Historical Weather API with high resolution data
Global data with resolutions of up to 5 km for up to 60 years
I am pleased to announce an exciting upgrade to our historical weather API. For the first time, we are now offering data with a resolution of up to 5 km. This high-resolution data will provide users with an unprecedented level of detail and accuracy, making it an invaluable resource for a wide range of applications.
The initial version of our historical weather API used data with a resolution of 25 km, which already required us to overcome a number of technical challenges. The sheer amount of data was enormous, and we had to implement specialized compression techniques and remove data for locations in the ocean in order to keep it manageable.
The latest upgrade to the historical weather API now makes data available globally, with a resolution of 11 km for locations on land and an even higher resolution of 5 km for locations in Europe. This increase in data has presented new challenges in order to maintain the fast performance of the API.
As always, our historical weather API is available for free for non-commercial use, with comprehensive documentation of all available weather variables. It is also easy to use, with simple CSV and XLSX downloads available.
This post covers the addition of new weather reanalysis datasets to our API and addresses new technical challenges we faced in order to compress and store the data.
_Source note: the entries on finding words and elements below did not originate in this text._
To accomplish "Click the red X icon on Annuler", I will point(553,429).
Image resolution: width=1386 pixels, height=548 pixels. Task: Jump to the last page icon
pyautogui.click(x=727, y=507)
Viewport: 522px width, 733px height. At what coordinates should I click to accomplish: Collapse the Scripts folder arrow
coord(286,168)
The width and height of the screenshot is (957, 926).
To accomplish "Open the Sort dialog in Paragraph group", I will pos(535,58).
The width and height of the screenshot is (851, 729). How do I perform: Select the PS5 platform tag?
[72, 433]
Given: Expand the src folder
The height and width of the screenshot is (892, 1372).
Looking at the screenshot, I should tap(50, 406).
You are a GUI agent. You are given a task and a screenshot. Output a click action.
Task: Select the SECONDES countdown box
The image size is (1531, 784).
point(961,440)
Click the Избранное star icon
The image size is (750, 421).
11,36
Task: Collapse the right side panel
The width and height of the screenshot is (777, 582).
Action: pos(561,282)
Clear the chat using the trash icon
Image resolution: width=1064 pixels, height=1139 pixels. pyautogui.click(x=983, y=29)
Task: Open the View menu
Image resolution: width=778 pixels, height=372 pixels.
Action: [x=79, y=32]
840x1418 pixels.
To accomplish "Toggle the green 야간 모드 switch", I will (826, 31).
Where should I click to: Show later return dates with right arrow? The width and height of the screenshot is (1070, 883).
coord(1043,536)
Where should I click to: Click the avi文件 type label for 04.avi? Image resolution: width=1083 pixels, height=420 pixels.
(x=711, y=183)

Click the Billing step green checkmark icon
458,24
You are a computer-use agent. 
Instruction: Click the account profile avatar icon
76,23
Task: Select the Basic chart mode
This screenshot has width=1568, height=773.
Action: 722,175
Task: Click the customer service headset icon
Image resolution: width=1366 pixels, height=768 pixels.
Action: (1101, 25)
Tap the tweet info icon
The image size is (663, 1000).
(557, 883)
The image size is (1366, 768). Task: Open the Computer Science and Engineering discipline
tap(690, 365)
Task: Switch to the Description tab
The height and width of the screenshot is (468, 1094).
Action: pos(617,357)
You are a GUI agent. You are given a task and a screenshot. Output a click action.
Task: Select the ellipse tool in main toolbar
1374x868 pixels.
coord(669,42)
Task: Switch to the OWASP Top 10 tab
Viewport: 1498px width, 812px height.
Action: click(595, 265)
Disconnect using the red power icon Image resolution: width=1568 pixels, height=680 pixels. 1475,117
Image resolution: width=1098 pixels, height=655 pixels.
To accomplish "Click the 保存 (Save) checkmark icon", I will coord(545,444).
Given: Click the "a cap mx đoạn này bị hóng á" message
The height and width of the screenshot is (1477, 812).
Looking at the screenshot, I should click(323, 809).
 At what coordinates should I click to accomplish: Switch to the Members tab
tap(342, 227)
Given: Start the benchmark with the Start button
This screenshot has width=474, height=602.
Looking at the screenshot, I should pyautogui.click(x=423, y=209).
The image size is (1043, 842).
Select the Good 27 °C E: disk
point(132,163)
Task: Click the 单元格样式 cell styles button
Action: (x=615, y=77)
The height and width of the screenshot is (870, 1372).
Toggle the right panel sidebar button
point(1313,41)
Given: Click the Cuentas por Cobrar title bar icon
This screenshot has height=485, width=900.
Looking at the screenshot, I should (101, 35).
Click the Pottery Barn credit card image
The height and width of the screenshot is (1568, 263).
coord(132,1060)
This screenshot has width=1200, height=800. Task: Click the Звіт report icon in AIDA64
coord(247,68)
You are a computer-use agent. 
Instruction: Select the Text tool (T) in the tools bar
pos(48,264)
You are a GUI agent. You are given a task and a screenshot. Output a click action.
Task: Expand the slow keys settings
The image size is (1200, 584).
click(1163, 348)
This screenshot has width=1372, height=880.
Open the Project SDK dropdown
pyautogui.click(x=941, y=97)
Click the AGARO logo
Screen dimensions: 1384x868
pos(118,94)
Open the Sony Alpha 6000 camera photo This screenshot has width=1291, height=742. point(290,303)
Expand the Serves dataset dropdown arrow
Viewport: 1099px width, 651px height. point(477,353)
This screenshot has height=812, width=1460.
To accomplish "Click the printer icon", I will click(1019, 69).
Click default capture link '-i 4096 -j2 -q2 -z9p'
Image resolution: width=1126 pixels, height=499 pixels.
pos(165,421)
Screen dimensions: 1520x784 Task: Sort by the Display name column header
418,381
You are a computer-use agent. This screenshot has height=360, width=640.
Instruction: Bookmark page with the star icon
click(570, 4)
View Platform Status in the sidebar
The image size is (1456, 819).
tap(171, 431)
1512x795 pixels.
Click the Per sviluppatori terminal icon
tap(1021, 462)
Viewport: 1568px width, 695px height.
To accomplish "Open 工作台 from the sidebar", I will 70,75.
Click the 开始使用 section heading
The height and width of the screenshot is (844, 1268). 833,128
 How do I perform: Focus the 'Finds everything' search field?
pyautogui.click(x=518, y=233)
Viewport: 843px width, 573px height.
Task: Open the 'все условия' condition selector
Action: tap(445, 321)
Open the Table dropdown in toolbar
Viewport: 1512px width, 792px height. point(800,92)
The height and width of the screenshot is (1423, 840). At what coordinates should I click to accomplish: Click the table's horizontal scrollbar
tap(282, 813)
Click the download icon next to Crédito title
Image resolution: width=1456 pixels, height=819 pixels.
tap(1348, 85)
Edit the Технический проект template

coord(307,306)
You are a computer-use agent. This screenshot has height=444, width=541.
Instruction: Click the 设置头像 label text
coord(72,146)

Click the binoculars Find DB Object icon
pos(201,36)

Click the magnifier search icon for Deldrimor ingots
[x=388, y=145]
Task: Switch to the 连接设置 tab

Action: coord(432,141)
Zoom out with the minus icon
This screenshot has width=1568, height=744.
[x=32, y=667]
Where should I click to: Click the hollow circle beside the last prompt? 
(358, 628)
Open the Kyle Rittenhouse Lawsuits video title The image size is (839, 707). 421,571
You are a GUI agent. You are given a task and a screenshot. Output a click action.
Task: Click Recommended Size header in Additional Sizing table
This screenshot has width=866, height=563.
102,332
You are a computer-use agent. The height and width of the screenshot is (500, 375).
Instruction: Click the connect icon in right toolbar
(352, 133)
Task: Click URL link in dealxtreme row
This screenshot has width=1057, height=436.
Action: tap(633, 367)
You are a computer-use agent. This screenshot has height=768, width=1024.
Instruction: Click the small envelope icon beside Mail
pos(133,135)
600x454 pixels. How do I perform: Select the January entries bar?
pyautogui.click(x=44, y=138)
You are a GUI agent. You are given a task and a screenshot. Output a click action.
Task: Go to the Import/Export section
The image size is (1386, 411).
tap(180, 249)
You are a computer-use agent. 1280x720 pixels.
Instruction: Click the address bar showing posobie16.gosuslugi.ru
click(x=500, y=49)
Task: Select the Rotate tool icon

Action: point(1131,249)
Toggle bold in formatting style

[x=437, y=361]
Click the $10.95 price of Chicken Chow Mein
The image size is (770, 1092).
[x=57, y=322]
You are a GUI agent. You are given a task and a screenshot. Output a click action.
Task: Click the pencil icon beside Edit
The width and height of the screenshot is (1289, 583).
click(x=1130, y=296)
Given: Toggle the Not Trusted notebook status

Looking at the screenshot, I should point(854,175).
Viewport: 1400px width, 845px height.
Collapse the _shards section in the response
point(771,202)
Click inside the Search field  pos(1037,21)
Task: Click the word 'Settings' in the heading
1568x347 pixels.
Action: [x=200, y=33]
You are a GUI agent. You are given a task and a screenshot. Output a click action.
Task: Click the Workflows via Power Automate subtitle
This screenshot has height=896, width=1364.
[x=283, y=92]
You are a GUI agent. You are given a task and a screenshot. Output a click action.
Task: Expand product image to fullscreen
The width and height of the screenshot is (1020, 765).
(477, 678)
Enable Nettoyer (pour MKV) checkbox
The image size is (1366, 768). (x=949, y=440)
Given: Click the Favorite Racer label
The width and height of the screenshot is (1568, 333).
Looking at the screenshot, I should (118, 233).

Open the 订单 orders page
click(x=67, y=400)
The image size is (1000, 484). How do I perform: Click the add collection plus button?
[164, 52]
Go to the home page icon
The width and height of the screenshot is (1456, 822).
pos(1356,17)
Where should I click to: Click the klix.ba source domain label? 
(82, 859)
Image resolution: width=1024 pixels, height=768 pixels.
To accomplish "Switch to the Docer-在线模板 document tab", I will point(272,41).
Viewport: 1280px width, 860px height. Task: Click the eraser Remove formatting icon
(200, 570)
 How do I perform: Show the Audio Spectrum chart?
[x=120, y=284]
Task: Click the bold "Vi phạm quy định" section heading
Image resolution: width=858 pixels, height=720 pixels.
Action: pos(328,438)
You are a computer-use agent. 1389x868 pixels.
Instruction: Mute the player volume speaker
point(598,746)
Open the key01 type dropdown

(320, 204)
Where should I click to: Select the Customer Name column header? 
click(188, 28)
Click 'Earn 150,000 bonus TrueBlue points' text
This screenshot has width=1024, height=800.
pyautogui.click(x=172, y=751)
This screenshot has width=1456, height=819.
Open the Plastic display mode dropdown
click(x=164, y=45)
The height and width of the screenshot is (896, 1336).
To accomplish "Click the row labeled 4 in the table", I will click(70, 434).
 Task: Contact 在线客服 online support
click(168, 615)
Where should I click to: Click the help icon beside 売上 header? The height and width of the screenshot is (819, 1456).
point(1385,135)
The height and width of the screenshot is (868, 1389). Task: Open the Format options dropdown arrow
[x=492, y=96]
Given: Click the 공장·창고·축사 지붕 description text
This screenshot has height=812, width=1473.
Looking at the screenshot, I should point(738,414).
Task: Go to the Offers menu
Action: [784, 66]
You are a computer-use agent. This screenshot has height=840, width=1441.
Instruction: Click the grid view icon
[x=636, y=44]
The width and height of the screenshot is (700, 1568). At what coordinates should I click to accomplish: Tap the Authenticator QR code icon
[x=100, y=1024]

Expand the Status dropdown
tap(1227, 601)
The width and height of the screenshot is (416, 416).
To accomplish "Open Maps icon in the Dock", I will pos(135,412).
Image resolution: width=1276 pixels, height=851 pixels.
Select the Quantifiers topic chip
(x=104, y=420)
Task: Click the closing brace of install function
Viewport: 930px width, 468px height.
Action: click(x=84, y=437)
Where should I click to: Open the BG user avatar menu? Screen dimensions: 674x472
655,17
Historical weather data is now available for locations in the ocean as well as globally on land
Up to 11 km resolution (previously 25 km) for surface weather variables
Up to 5 km resolution for Europe, but only until June 2021
he Historical Weather API is based on reanalysis datasets and uses a combination of weather station, aircraft, buoy, radar, and satellite observations to create a comprehensive record of past weather conditions. These datasets are able to fill in gaps by using mathematical models to estimate the values of various weather variables. As a result, reanalysis datasets are able to provide detailed historical weather information for locations that may not have had weather stations nearby, such as rural areas or the open ocean.
The process of combining weather measurements, known as assimilation, is similar to that used in weather forecasting models. However, because reanalysis datasets are not required to be calculated as quickly as weather forecasts, they have more time to incorporate measurements from a wider range of sources. This allows for a more comprehensive and accurate representation of the state of the atmosphere over a specific period of time.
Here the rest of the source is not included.